如果把 getPath 函数中的后序遍历递归算法改为非递归版,可以避免遇到一个很深的树导致递归层次超出规定范围(栈溢出,即真正的 Stack overflow)的问题。用栈 + 循环来模拟递归,是很常见的思路。
另外这个代码是为普通二叉树来写的。对于二叉查找树而言,可以更简单地找出路径

路径法(针对 BST 优化)

同样地,二叉查找树天生就是为了查找而生,所以查找时针对它的特点优化,可以非常快速地找到目标路径,无需回溯。
class Solution(object):
    def lowestCommonAncestor(self, root, p, q):
        pathP, pathQ = self.getPath(root, p), self.getPath(root, q)
        lastSameNode = None
        for i in range(0, min(len(pathP), len(pathQ))):
            if pathP[i] == pathQ[i]:
                lastSameNode = pathP[i]
            else:
                break
        return lastSameNode
    # Get path from root => target (recursive)

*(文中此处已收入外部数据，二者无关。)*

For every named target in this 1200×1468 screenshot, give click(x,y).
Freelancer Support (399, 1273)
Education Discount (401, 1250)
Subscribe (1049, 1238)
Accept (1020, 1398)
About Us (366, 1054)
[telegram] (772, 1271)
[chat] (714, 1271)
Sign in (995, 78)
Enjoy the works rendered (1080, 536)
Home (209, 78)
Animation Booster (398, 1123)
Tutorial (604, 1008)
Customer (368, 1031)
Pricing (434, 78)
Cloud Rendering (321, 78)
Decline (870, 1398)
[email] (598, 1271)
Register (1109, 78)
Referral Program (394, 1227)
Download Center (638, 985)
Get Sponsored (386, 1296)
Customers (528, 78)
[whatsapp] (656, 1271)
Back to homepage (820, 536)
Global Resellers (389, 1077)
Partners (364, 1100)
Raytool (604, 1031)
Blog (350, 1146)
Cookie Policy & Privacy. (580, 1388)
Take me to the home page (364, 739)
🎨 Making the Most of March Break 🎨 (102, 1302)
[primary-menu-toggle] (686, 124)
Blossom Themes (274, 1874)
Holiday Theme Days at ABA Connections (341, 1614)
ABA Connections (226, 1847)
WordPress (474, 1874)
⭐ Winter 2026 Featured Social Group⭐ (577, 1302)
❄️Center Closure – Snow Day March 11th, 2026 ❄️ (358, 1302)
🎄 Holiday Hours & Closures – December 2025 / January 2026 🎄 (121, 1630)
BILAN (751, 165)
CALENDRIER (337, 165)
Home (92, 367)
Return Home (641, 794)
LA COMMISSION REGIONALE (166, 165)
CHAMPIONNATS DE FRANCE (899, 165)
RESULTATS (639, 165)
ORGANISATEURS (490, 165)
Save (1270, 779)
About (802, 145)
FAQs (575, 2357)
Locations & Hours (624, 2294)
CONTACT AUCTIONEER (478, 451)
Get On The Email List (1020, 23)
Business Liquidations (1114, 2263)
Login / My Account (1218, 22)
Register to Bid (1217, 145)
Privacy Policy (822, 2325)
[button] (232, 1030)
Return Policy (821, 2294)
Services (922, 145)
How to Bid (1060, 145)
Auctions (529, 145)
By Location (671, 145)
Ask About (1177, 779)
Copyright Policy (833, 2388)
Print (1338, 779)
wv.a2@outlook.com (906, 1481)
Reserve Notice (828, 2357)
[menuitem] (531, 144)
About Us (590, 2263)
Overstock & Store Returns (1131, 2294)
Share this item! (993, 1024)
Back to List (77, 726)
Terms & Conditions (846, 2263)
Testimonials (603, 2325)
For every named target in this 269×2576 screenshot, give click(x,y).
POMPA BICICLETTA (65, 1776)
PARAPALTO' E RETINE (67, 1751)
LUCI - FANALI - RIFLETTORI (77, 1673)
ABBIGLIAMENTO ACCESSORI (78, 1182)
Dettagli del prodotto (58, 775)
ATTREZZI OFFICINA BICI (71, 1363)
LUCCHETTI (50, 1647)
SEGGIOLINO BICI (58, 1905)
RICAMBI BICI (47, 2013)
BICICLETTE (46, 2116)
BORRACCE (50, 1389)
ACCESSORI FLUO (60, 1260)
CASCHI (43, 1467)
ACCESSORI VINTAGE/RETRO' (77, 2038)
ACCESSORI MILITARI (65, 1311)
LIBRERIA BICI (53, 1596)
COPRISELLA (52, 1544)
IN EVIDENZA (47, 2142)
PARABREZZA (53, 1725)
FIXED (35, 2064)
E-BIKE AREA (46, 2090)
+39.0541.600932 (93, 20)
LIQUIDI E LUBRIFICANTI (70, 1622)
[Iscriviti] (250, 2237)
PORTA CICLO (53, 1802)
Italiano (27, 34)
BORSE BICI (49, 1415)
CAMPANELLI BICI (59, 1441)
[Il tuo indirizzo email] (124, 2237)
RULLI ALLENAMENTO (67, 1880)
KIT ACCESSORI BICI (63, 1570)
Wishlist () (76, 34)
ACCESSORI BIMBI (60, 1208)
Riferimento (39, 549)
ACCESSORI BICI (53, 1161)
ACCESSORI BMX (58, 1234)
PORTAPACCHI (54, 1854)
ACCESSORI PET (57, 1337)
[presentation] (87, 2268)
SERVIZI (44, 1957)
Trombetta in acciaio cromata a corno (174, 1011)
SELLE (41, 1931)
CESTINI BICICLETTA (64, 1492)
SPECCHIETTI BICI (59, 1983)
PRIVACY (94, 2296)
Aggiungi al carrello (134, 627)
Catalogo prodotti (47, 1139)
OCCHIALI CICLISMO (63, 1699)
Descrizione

    # Only for a Binary Search Tree
    def getPath(self, root, target):
        path = [root]
        if target.val > root.val and root.right:
            path.extend(self.getPath(root.right, target))
        elif target.val < root.val and root.left:
            path.extend(self.getPath(root.left, target))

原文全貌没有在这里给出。